You are viewing a plain text version of this content. The canonical link for it is here.
Posted to users@subversion.apache.org by J Kramer <kr...@gmail.com> on 2006/07/19 20:36:51 UTC

Repository Size Growing VERY Quickly

All,

At my workplace we use SVN to manage our software development.  We
commit rather frequently as that seems good policy, but the size of the
SVN repository (on the server) is growing quite rapidly--too rapidly for us.
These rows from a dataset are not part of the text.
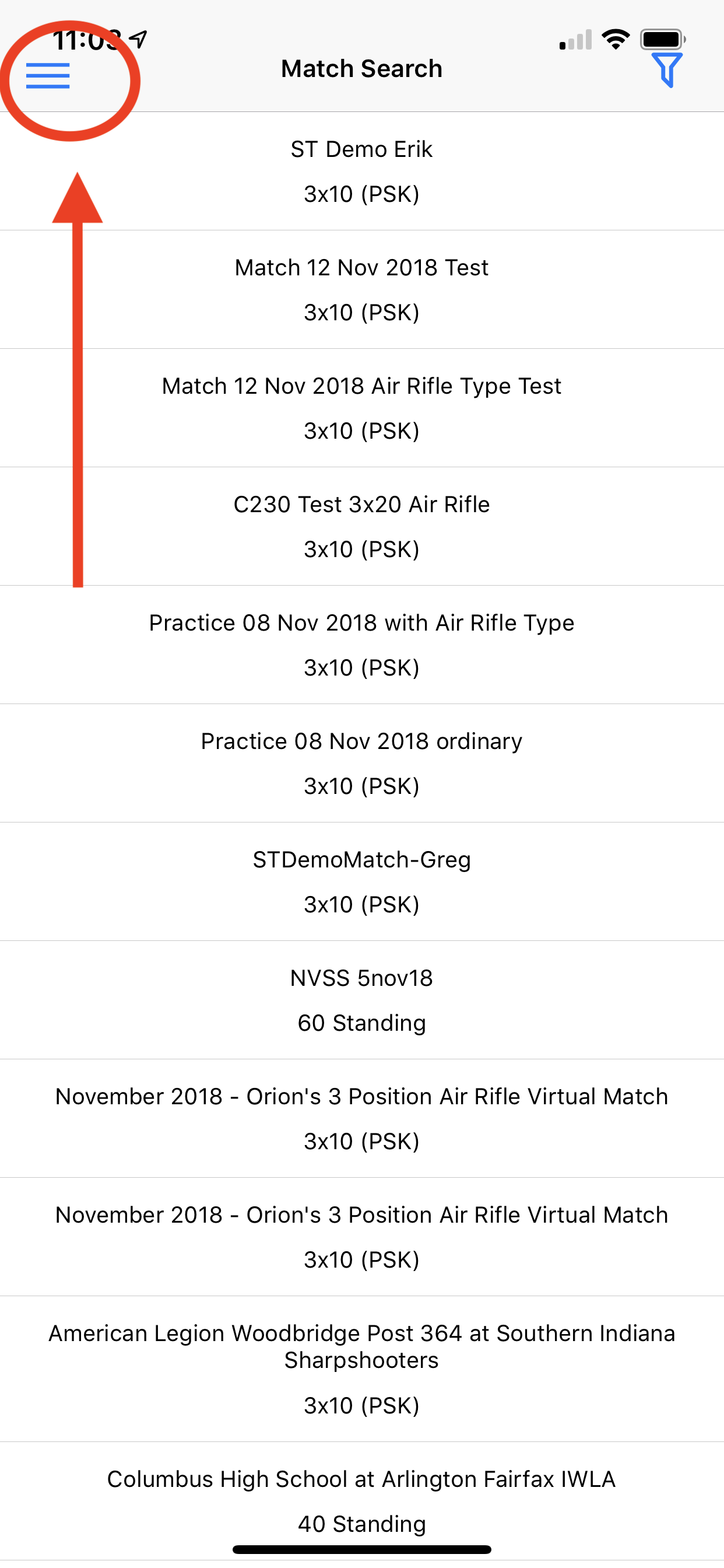Tap the battery status icon
This screenshot has width=724, height=1568.
point(662,40)
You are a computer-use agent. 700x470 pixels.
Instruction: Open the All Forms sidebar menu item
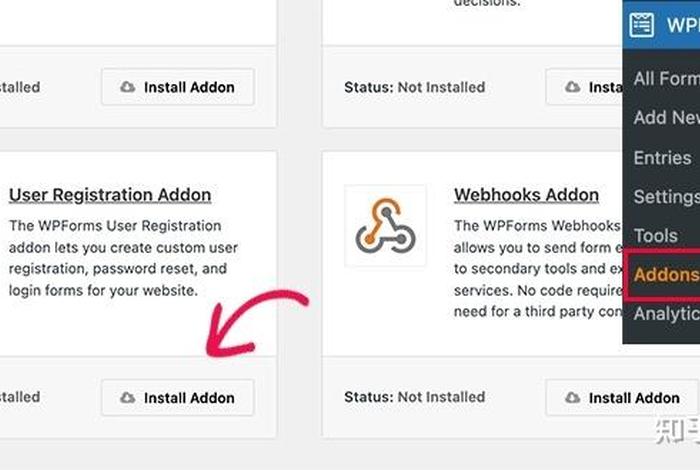pos(666,78)
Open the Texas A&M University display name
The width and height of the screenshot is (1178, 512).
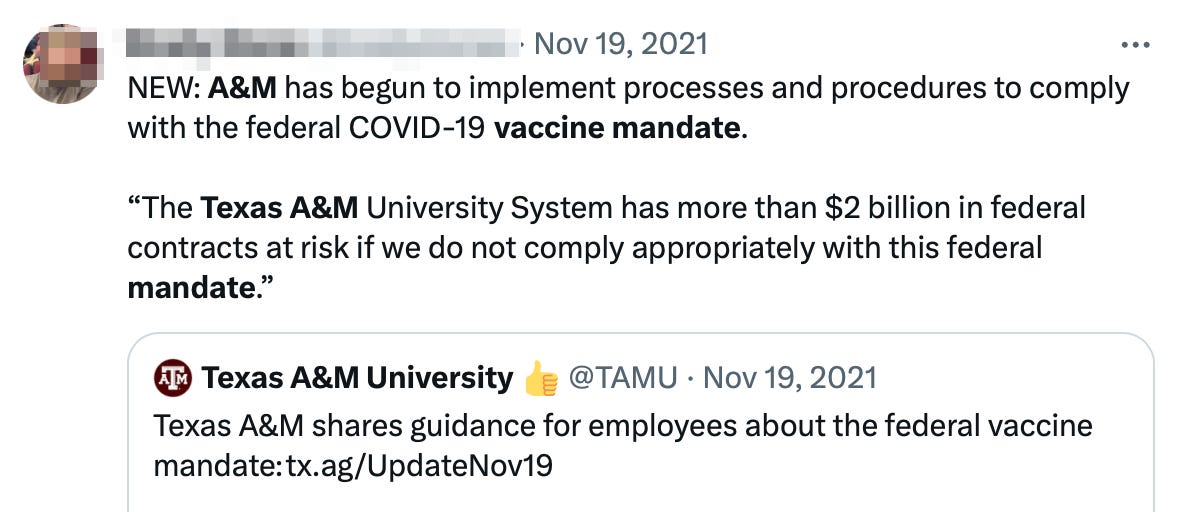click(x=357, y=378)
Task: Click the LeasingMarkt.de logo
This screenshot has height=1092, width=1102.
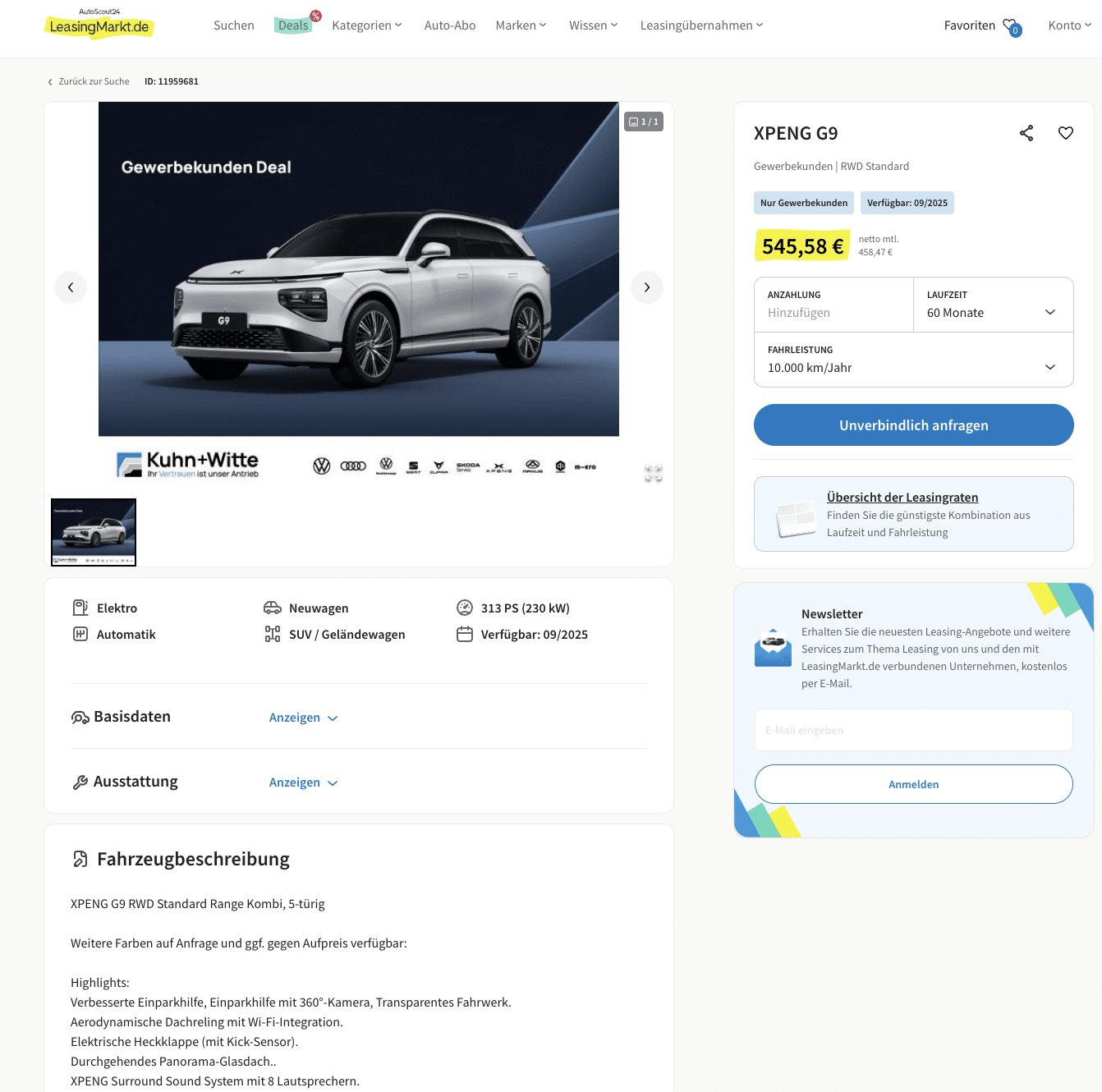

Part of the problem may be that our project has a lot of binary files
to manage.  As I understand it, SVN does do binary diffs in order to
reduce the data storage, but is it really efficient at that?
Are there any tips that you guys have for reducing the size of the
repository?  There are certain files which are convenient to be under
version control but for which we don't really need many past versions.
Is there some setting that we can put on a file to have SVN keep only
the few most recent versions.  Also, is there a way to clean out the
repository?  For instance, if I have versions 1 ... 100, but I
determine that versions 2, 27, 43, 81, and 100 are the important
milestones, is there a way to get rid of the in between versions to
save space while still being able to revert to those particular
versions?

Thanks very much for any thoughts,

John

Re: Repository Size Growing VERY Quickly

Posted by Jared Hardy <ja...@gmail.com>.
J Kramer wrote:

> As I understand it, SVN does do binary diffs in order to
> reduce the data storage, but is it really efficient at that?
>
My company is running an SVN repository that is majority binary files.
Even at 10K+ revisions, and 20K+ files, the whole Repository store is
about the same size as the Working Copy (both about 18 GB total). Most
of the files are fairly raw art files, or small binary exports, with
small incremental changes committed after creation time. Vdelta
definitely can't deal with compressed, especially lossy compressed,
files very well. I recommend keeping only smallish, raw source binary
files. Any files that can be built whole have no direct need for being
versioned, though we do version some "interim build" type objects if
they have a strong dependency with current project state. Definitely
save any compression steps in your build process until after versioning.
We also version all internally developed build tool executables, since
our project has a strong build-version to art-data dependency.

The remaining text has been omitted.